Towering mortgage debt continues to fuel the housing crisis. What policies could help reduce the number of foreclosed homes?
J. Pat Carter/AP
Four years after the housing market peaked, the foreclosure crisis keeps rolling on.
Six million borrowers could lose their foreclosed homes to the bank in the next two years, by some estimates. Other Americans are feeling the ripple effects in sagging home prices. And the problem persists despite numerous policies crafted to address it.
A new twist in this drama: Concerns raised about poor-quality legal documents have caused a sudden freeze in foreclosure proceedings by some lenders. Politicians have begun calling for all foreclosures to cease while the issue is being investigated.

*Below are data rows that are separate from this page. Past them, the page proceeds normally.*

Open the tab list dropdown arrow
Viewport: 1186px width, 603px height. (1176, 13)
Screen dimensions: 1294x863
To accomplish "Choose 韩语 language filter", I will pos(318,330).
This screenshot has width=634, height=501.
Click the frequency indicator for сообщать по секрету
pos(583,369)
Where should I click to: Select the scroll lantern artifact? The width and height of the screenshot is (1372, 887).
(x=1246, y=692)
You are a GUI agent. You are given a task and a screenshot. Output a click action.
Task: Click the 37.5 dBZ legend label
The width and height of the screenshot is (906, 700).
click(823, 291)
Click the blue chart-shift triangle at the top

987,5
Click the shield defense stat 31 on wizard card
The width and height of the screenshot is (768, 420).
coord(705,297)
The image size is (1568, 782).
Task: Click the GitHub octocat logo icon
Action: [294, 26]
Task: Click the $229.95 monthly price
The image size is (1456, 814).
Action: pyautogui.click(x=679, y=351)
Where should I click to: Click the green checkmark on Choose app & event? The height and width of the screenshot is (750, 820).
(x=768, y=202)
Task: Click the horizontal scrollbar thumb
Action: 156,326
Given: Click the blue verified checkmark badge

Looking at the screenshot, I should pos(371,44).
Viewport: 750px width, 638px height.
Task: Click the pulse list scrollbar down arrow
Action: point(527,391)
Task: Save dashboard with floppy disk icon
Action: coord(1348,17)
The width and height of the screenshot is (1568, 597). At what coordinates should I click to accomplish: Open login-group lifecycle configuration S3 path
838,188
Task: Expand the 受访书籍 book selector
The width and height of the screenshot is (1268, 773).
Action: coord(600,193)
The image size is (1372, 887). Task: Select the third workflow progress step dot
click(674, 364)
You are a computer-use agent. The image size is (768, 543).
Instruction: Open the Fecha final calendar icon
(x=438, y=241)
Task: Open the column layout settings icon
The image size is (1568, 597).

The upshot may be confusion and delays, but it won't end the foreclosure wave, which is driven by high unemployment and declines in home values.
Does more need to be done, and if so, what?
For the Obama administration and whoever controls Congress, that is a prime question.
Some housing experts are calling for significant new programs to help borrowers, but few see a quick or simple fix.
"I don't think the housing market is going to get any better until the labor market starts improving," says Patrick Newport, a housing economist at IHS Global Insight in Lexington, Mass. "Everything hinges on the labor market." (See story on job creation, page 32.)
In a way, America's record tide of foreclosures is just the most troubling symptom of the real problem: too much mortgage debt.